== Consignes d'exercice ==
a) Citez mot pour mot le passage du texte sur les clochers-murs qui commence aux mots « Clocher-mur entre deux » et s'arrête après « d'arcs en mitre. ».
b) Rédigez la suite du texte sur les clochers-murs des églises du Lauragais, en reprenant après sa dernière phrase.

== Extrait de page ==
■ ■ ■ ■
Clocher-mur entre deux tourelles, sans pignon : c'est celui de l'église Notre-dame de Villefranche de Lauragais du XIIIème siècle (clocher-mur reposant sur un mur massif percé d'un porche, clocher-mur encadré par deux tourelles polygonales, six baies campanaires avec des arcs en mitre) ; ce clocher a inspiré celui de l'église Saint-Pierre (Noueilles) rebâti en 1852 après écroulement, avec une façade percée de trois baies campanaires (arc en plein cintre) encadré de deux tours garnies de meurtrières. Le clocher de l'église Saint-André de Montgiscard (XIV, XVI, XIXème siècle) avec deux tours polygonales encadrent les deux étages du clocher-mur possédant 6 baies campanaires avec des arcs en mitre. L'église Saint-Saturnin de Villenouvelle (XVIème siècle) possède deux tours rondes et cinq baies sommées d'arcs en mitre.
■ ■ ■ ■
== Jeu de données ==
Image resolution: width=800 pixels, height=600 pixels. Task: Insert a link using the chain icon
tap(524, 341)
■ ■ ■ ■
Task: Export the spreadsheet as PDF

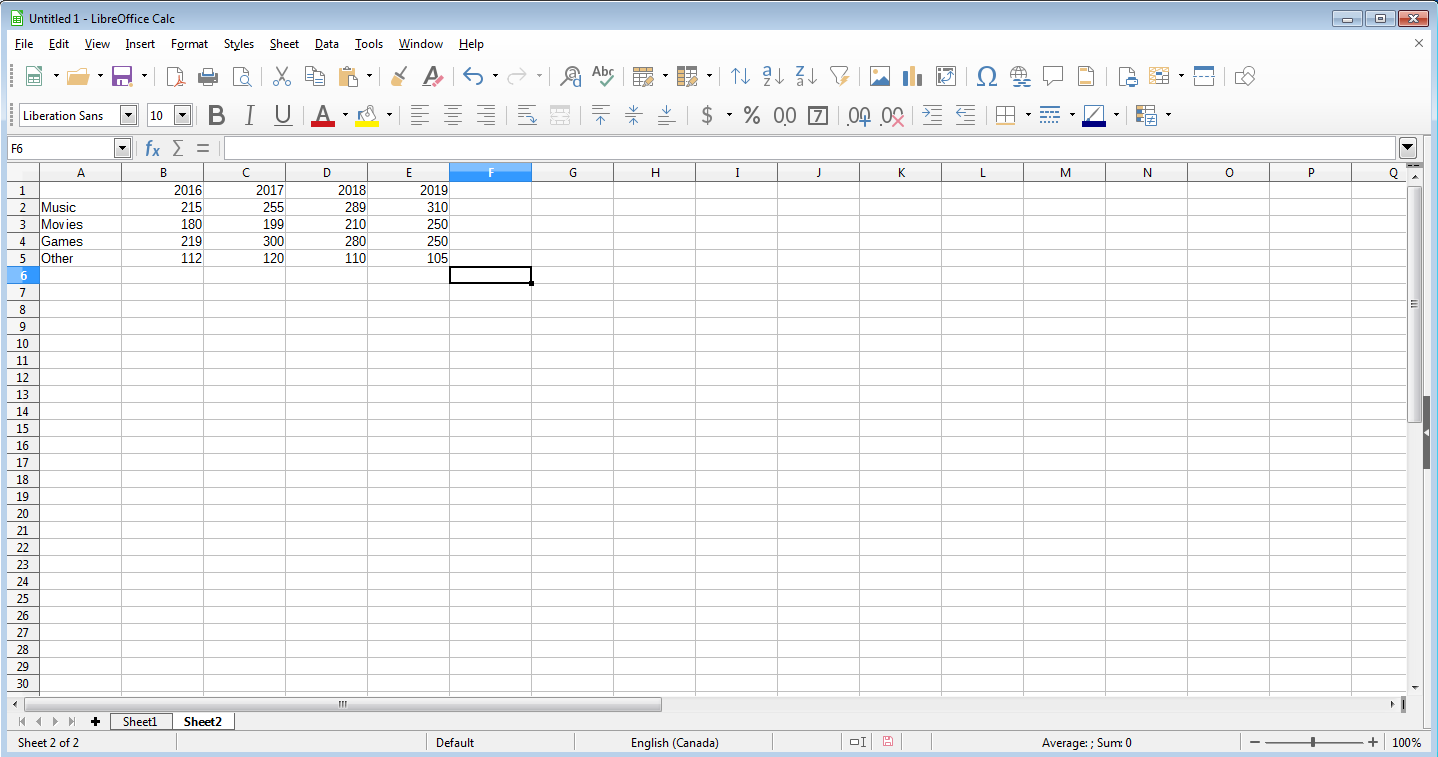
■ ■ ■ ■
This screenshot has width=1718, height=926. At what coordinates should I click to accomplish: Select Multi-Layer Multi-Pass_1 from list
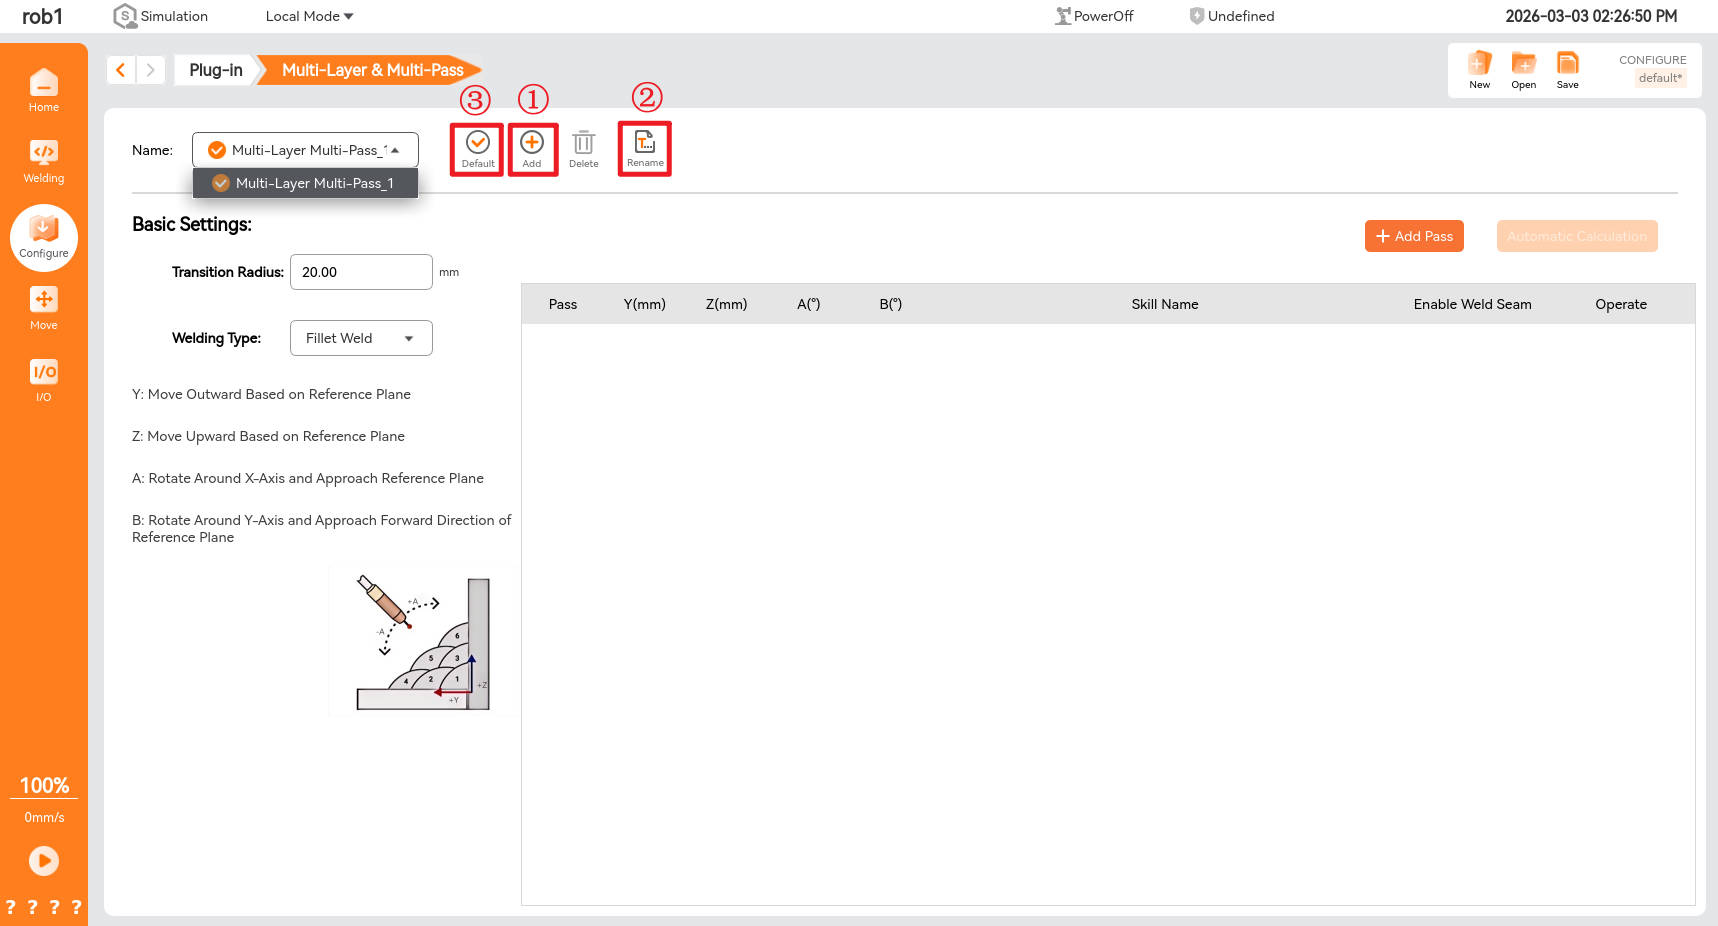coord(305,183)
■ ■ ■ ■
== Réponses rédigées ==
a)
Clocher-mur entre deux tourelles, sans pignon : c'est celui de l'église Notre-dame de Villefranche de Lauragais du XIIIème siècle (clocher-mur reposant sur un mur massif percé d'un porche, clocher-mur encadré par deux tourelles polygonales, six baies campanaires avec des arcs en mitre) ; ce clocher a inspiré celui de l'église Saint-Pierre (Noueilles) rebâti en 1852 après écroulement, avec une façade percée de trois baies campanaires (arc en plein cintre) encadré de deux tours garnies de meurtrières. Le clocher de l'église Saint-André de Montgiscard (XIV, XVI, XIXème siècle) avec deux tours polygonales encadrent les deux étages du clocher-mur possédant 6 baies campanaires avec des arcs en mitre. L'église Saint-Saturnin de Villenouvelle (XVIème siècle) possède deux tours rondes et cinq baies sommées d'arcs en mitre.

b)
Cloches et carillons - Le rôle essentiel d'un clocher est évidemment de porter très haut les cloches. Fabriquées en bronze, métal coûteux (anciennement airain, alliage cuivre 78%/étain 22%), très précieux pour fabriquer les canons et autres armes, de nombreuses cloches ont disparu pendant les périodes de guerre et à la Révolution. De nos jours, avec l'engouement de la population pour ce formidable instrument aérien, petit à petit les baies campanaires retrouvent leurs locataires et le Lauragais résonne des sons de nombreux carillons : ceux de Baziège, Castelnaudary, Lagarde, Molandier, Saint-Michel-de-Lanès et Villefranche-de-Lauragais (ordre alphabétique) sont parmi les plus beaux. Les clochers du Lauragais sont plus que jamais bien vivants.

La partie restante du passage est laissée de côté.